Moments after Martin's comment, GLAAD (the Gay & Lesbian Alliance Against Defamation) and several followers responded in fury.
@rolandsmartin I don't know if you tweeted that out of some repressed sexual desire you may have, but I do know it is homophobic, wrote one follower.
@rolandsmartin Advocates of gay bashing have no place at @CNN #SuperBowl #LGBT, the Alliance wrote on its official Twitter page.
The Alliance also launched a campaign titled Enough is enough: tell CNN to fire Roland Martin, along with a petition that has been signed by more than 1,900 people.
Martin, 43, was under fire earlier in the day as well, when he made a questionable Twitter comment about the attire of a New England Patriot.
Who the hell was that New England Patriot they just showed in a head to doe pink suit? Oh, he needs a visit from #teamwhipdata**, he wrote.
As GLAAD points out, Martin last made headlines in June 2011 when he reacted to Tracy Morgan's comments about stabbing his son if he were gay.
If we are to demand an apology for every time a comedian is sexist against men or women, racist or homophobic, we might as well launch a website called www.comediansapologizedaily.com. Say I'm wrong. Fine. Say I'm insensitive to gays and lesbians. Fine, Martin wrote on his blog at the time.
Since Sunday's comments on Beckham's H&M ad, Martin has posted multiple times on Twitter that his words were meant to be taken as a crack on soccer.
@glaad @CNN well you're clearly out of touch and clueless with what I tweeted. Way to assume, but you're way off base, Martin wrote.
On Monday morning, Martin issued a statement via Twitter, reiterating that his comments were part of a rant on soccer.
Fam, let me address the issue that some in the LGBT community have raised regarding some of my Super Bowl tweets yesterday. I made several cracks about soccer as I do all the time. I was not referring to sexuality directly or indirectly regarding the David Beckham ad, and I'm sorry folks took it otherwise. It was meant to be a deliberately over the top and sarcastic crack about soccer; I do not advocate violence of any kind against anyone gay, or not. As anyone who follows me on Twitter knows, anytime soccer comes up during football season it's another chance for me to take a playful shot at soccer, nothing more, he wrote.
Martin's Twitter fiasco is the latest controversy to come out of Super Bowl XLVI. Also on Monday morning, NBC issued an apology regarding Sri Lankan singer M.I.A. Viewers witnessed the superstar flipping the bird during Sunday's halftime show performance with Madonna and Nicki Minaj.

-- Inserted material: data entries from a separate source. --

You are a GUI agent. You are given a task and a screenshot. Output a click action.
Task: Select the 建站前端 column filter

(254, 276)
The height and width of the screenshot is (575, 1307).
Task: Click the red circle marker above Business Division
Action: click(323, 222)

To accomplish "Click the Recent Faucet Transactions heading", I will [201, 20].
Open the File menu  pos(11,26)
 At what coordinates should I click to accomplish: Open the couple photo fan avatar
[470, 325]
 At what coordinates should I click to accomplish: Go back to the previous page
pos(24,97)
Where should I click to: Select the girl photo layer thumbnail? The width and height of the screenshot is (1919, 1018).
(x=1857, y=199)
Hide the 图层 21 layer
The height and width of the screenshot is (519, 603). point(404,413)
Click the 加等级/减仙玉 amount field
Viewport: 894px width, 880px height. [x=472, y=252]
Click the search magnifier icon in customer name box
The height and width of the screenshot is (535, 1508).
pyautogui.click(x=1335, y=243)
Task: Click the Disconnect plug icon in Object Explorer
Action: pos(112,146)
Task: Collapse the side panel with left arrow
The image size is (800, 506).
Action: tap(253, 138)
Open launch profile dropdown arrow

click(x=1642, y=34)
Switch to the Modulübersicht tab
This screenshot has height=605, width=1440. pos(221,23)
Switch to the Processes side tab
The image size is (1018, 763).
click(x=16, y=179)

We apologize for the inappropriate gesture that aired during halftime . . . it was a spontaneous gesture that our delay system caught late, NBC spokesperson Christopher McCloskey said.
In addition to his post at CNN, Martin is a commentator for TV One Cable Network and editor of Washington Watch. Martin has been a contributing senior analyst at CNN since 2007.